Il film comincia così, anche se sorvola ampiamente sulle circostanze che hanno portato Delphine a conoscere il partner. Nel libro, i due si incontrano quando Fred si rivolge a una casa editrice a cui affidare la sua prima opera letteraria: a quel punto, Delphine decide di farsenesubito carico, e instaura anche un rapporto sentimentale con il ragazzo. Tuttavia, chi ha lettoil libro attentamente sa bene che i primi due personaggi ad essere citati – cronologicamente – nella storia sono Jean-Pierre Gourvec, il libraio della biblioteca di Crozon che dà vita ai “manoscritti rifiutati”, e Magali Croze, la sua assistente.

Il mistero Henri Pick

Altre differenze…

Non sono pochi gli elementi che il film di Rémi Bezançon ha stravolto, a cominciare dal fatto che il nome della protagonista è stato tramutato da “Delphine” in “Daphne”. Di seguito, un elenco delle altre modifiche applicate al libro di Foenkinos:

  • Josephine, la figlia di Henri Pick, nel libro ha due figlie grandi che si sono trasferite a Berlino per aprire un ristorante. Nel film, invece, ha un figlio in età adolescenziale di nome Melville.
  • Il personaggio di Jean-Michel Rouche, il critico che all’inizio del film boccia completamente il libro di Frederic nel suo show televisivo, prende il sopravvento sin dalle prime scene, quando invece nel libro fa la sua comparsa nella seconda metà della storia. Per giunta, nel film è dipinto come una persona snob ed egoista, che perde il lavoro e le amicizie a causa del suo carattere eccentrico: invece, nel libro, il declino esistenziale di Jean-Michel non è solo caratteriale, non avviene in modo frettoloso e per di più è già in atto quando lo conosciamo. Oltretutto, Rouche è molto meno vanaglorioso e popolare del suo corrispettivo nel film: si può dire anzi che è un uomo solo e introverso, ignorato dai colleghi e persino dalla sua compagna Brigitte, nonostante la ami profondamente.
  • La scatola dei ricordi di Henri Pick non si trova nel seminterrato – come si vede nel film – bensì nella soffitta, motivo per cui ad andarci è Josephine, essendo l’unica in grado di salire su una scala, contrariamente all’anziana madre Madelaine.
  • Nel libro, la prima intervista che viene fatta a Madeleine, ovvero la vedova di Henri Pick, avviene a casa sua alla presenza di un intervistatore che, però, non è Jean-Michel Rouche. Nel film, invece, è Madelaine ad andare in studio, e ad intervistarla è proprio Rouche.
  • Nel film, Josephine è una maestra delle elementari, mentre nel libro è la titolare di un negozio di biancheria intima.
  • Nel film spariscono alcuni personaggi secondari che, tuttavia, hanno un ruolo fondamentale nella storia: per esempio, la commessa che lavora nel negozio di biancheria intima di Josephine, ovvero Matilde; l’ex marito di Josephine, ovvero Marc; infine, il giovane avventuriero che si stabilisce in biblioteca da Magali, ovvero Jeremie.
  • Nel film Magali confessa a Rouche di essersi innamorata di Gourvec prima che costui morisse. Nel libro, invece, Magali è sposata con un operaio della Renault che si chiama José, e collabora con il libraio solo in qualità di assistente.

Il mistero Henri Pick

Analisi finale

Nonostante anche il film abbia un ritmo scorrevole e vanti un cast di molteplici talenti, la trasposizione de “Il mistero Henri Pick” non regge il paragone con il libro di provenienza.

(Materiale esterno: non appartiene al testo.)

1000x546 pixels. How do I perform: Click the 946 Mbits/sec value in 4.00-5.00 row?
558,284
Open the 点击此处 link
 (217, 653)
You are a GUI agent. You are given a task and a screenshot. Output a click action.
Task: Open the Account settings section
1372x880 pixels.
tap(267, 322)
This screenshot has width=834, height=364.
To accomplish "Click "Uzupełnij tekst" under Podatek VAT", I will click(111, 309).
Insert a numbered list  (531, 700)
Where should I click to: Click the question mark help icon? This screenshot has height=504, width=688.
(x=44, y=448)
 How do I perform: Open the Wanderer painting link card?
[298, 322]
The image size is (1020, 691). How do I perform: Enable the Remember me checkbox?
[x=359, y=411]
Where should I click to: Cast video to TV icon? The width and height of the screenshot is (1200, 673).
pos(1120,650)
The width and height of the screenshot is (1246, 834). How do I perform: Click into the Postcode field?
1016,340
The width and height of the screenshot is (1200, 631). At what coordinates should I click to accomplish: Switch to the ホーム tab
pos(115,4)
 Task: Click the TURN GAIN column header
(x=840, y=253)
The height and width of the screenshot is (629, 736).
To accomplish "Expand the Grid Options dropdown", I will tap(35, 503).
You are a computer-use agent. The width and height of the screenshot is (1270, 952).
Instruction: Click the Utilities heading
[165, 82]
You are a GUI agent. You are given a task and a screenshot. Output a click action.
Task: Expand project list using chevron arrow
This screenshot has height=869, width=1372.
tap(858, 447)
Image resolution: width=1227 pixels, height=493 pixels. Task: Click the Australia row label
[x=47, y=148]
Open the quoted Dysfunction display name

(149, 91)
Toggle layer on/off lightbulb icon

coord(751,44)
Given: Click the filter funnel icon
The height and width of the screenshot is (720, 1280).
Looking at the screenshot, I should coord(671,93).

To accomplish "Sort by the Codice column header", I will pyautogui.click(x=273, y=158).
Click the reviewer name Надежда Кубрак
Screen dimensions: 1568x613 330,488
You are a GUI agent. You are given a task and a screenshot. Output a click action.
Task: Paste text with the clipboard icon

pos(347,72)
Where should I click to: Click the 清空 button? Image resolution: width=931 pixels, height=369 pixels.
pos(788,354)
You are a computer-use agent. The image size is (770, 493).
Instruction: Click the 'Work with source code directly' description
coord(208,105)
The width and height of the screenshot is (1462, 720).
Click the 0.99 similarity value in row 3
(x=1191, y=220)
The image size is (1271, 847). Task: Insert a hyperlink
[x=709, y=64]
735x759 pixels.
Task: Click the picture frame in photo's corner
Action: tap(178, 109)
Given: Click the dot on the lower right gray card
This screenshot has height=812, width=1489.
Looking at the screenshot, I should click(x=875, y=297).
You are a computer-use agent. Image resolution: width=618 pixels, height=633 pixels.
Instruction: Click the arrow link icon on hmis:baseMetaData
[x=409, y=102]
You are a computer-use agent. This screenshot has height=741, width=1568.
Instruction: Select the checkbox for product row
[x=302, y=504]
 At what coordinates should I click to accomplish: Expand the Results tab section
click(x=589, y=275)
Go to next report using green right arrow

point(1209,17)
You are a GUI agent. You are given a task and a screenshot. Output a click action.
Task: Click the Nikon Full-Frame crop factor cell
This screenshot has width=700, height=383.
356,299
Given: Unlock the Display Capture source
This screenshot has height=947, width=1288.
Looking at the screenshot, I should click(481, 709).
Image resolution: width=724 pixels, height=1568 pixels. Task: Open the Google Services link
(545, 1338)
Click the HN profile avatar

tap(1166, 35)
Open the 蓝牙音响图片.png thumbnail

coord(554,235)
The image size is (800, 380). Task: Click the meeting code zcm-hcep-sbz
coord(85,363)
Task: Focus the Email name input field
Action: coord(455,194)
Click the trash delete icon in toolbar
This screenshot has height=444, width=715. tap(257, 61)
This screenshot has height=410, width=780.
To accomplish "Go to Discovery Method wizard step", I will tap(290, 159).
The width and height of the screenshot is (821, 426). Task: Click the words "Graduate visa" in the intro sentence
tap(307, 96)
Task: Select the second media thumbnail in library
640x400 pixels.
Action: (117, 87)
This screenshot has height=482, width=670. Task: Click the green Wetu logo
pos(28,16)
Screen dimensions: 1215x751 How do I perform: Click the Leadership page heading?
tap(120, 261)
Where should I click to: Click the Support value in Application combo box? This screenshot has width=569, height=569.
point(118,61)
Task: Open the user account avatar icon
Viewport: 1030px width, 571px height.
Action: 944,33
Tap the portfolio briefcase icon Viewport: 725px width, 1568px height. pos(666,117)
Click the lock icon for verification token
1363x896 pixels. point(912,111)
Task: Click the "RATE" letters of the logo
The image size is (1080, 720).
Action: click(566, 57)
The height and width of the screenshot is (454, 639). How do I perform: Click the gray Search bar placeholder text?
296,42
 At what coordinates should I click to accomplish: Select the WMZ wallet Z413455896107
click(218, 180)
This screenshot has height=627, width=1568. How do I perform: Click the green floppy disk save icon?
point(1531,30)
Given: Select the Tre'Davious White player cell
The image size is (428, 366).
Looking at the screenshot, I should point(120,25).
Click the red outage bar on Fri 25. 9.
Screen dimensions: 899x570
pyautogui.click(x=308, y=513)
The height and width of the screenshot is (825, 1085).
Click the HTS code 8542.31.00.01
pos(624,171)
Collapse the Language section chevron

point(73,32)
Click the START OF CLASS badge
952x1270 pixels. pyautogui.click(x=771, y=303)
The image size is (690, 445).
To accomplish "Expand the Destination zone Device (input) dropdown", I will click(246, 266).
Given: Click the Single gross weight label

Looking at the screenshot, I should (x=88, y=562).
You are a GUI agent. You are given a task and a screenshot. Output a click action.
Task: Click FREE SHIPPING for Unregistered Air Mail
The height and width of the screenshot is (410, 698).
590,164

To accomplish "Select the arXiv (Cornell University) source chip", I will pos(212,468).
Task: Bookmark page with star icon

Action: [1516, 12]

La componente cinematografica ha mischiato tutte le carte, portando all’inizio ciò che inizialmente era alla fine, e viceversa, ma ha anche ridotto le possibilità di conoscere più dettagliatamente il carattere e la storia dei singoli personaggi.

Nel film Il mistero Henri Pick tutti i pensieri vengono pronunciati “a voce alta”: tutto viene sbandierato, privato del mistero, e lo spettatore finisce per non respirare più quell’atmosfera da “giallo” che caratterizza il libro di David Foenkinos. Da ciò deduciamo che l’indagine di Rouche nel film è “sfrontata”, urlata ai quattro venti con orgoglio, quando invece nel libro è tacita, sfuggente, senza dubbio più individuale.

Insomma, siamo di fronte all’ennesimo caso in cui il Cinema non riesce a superare la Letteratura, per quanto questa non sia necessariamente la prassi, e il copione avrebbe dovuto essere più coinvolgente e “movimentato”, anziché banale e piatto.